→ Supplied text:
------------------------------------

The plastics or polymers industry was for many years a hidden industry. Nobody knew much about the plastics business because it was sandwiched between oil and gas and a huge variety of finished goods.
But now, for all the wrong reasons, companies that produce the polymers that go into everything from plastic bottles and films to Tupperware containers, disposable coffee cups and plastic bags are being recognized by legislators and the general public. This is the result of the huge pushback against the scourge of plastic rubbish in our rivers and oceans.
The polymer producers—companies such as ExxonMobil, Chevron Phillips Chemicals, LyondellBasell Industries and Dow Chemical—make a wide array of different types of polymer pellets from raw materials derived from oil and gas. Traditionally, their job ended once they shipped polymer pellets to the plastic converters or fabricators, which are the companies that melt down the pellets to form them into plastic pipes, bottles, films, bags, etc.
From the birth of the modern plastics industry in the 1950s, nobody gave much thought to the environmental impact of what the polymer companies did. That’s now changed. Polymer producers are under public and legislative pressure to find technically and economically more efficient ways of recycling plastics.
Retailers, including major supermarkets, are introducing bans on plastic packaging, replacing it with more recyclable packaging made from paper and aluminium. There have also been numerous government initiatives, across both the developed and developing world, to ban certain applications of plastics entirely—such as the ubiquitous and much-maligned supermarket shopping bag, which is made from polyethylene (PE).
Three Scenarios for Polyethylene
The core of the disposal problem centers on eight rivers in Asia and two in Africa. A 2018 study by the Helmholtz Centre for Environmental Research estimates that 90 percent of the plastic rubbish in the world’s oceans comes from these 10 rivers.
Polyethylene is the type of plastic most heavily used in disposable or “single-use” packaging, and it is the polymer or plastic most exposed to the plastic rubbish crisis, since more than half of its end-use applications are single use. The growth of PE demand since its invention in the 1930s, when it was first used to insulate radar cables, has been quite staggering. The ICIS Supply & Demand data on PE goes back to 1978, when global consumption was just 11 metric tons. By 2018, it had reached 102 metric tons. Annual average percentage demand growth was at 5.7 percent.

------------------------------------

→ Provided information:
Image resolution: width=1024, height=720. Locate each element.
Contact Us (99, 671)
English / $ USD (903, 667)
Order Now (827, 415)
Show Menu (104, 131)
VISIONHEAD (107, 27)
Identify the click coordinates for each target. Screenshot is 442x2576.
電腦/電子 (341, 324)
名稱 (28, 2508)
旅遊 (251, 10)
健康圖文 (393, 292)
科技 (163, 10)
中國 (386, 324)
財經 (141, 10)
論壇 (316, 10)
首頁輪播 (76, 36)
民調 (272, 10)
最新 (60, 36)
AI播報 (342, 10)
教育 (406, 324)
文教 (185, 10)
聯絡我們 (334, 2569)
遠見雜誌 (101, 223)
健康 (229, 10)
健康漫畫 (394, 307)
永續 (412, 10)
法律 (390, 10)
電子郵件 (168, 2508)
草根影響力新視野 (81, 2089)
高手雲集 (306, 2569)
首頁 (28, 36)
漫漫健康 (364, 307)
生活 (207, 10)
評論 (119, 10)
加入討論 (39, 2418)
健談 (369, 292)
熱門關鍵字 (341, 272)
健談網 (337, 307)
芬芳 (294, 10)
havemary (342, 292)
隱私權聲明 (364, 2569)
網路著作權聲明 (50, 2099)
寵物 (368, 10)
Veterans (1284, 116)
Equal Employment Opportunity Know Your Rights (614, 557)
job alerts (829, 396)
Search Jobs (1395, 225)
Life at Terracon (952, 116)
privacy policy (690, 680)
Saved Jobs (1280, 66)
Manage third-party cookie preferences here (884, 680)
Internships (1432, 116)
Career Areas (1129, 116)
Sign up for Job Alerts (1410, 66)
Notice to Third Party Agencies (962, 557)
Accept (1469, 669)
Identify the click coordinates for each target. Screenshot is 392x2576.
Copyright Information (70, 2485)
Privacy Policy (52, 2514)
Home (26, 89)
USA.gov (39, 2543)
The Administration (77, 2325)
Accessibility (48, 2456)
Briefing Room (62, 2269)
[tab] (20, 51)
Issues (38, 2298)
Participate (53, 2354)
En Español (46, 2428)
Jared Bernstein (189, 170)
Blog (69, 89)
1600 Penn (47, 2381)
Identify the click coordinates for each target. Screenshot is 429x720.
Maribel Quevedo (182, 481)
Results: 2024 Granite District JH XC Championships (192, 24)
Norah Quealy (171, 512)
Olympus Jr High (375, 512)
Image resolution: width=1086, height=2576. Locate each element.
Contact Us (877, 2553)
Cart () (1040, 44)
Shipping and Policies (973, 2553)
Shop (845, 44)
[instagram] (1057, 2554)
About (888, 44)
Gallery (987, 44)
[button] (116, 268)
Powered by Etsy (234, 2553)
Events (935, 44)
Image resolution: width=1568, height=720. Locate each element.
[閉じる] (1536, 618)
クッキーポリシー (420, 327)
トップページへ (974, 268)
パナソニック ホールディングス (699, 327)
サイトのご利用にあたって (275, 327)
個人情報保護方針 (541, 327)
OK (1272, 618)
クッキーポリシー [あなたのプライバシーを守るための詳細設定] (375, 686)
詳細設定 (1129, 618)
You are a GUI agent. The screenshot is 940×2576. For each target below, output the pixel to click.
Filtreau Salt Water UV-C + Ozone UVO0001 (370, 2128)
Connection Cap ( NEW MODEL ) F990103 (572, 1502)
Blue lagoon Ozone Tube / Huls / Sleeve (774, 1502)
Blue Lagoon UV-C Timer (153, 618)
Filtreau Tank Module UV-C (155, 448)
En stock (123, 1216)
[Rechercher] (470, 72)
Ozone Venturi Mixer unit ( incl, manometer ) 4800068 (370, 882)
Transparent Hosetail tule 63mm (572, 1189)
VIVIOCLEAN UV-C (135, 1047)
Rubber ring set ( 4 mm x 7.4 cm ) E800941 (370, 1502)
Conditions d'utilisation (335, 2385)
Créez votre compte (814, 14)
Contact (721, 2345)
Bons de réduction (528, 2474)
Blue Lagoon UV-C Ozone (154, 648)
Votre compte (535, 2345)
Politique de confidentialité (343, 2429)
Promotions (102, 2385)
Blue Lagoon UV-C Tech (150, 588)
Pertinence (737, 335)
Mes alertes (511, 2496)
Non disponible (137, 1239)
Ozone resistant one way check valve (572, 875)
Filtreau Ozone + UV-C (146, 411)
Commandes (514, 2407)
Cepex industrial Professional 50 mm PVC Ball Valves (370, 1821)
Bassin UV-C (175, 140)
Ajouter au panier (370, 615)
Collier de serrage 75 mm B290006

------------------------------------

→ Work task A: According to the plastics article, what share of the plastic rubbish in the world's oceans comes from the 10 rivers in Asia and Africa?
→ Work task B: Copy the plastics article word for word from "But now, for" to "films, bags, etc.".
→ Work task C: Write what comes next in the plastics article, picking up after its final sentence.
The material above has no role in this.

→ Your response A: 90 percent

→ Your response B:
But now, for all the wrong reasons, companies that produce the polymers that go into everything from plastic bottles and films to Tupperware containers, disposable coffee cups and plastic bags are being recognized by legislators and the general public. This is the result of the huge pushback against the scourge of plastic rubbish in our rivers and oceans.
The polymer producers—companies such as ExxonMobil, Chevron Phillips Chemicals, LyondellBasell Industries and Dow Chemical—make a wide array of different types of polymer pellets from raw materials derived from oil and gas. Traditionally, their job ended once they shipped polymer pellets to the plastic converters or fabricators, which are the companies that melt down the pellets to form them into plastic pipes, bottles, films, bags, etc.

→ Your response C:
The ICIS base case forecast is that from 2019 to 2030, global demand will jump from 107 to 156 metric tons, at an annual average growth rate of 3.6 percent. This “business as usual” base case assumes major effect from the public and political backlash against plastic rubbish.
The two other ICIS scenarios present very different outcomes for PE demand and thus the financial fortunes of the polymer producers.
The second scenario assumes moderately lower growth of 3 percent per annum as the industry successfully works with brand owners and retailers to redesign packaging in order to make it more recyclable. Under this scenario, the focus of the producers switches to being service or solution providers for the plastic rubbish problem. These new services help replace the revenue lost by 2019-2030 cumulative demand polyethylene growth being 60 metric tons less than in our base.
But if the polymer industry were to largely ignore the problem, then PE would be increasingly replaced by other more recyclable packaging materials such as aluminium and paper. Brand owners and retailers would stop using PE entirely wherever possible.
Here we see PE demand growth falling to just 2 percent per year.
The effect on the polymer industry would be devastating under the third scenario. In each of the years between 2019 and 2030, on a cumulative basis again, demand would be 181 metric tons less than our base case.
In the great scheme of things, Scenario 3 might appear to have few consequences beyond the effect on the companies themselves. But many of the major polymer producers are also oil and gas producers and some of the household names that are important for stock markets and pension funds. This worst-case outcome would therefore have broad implications.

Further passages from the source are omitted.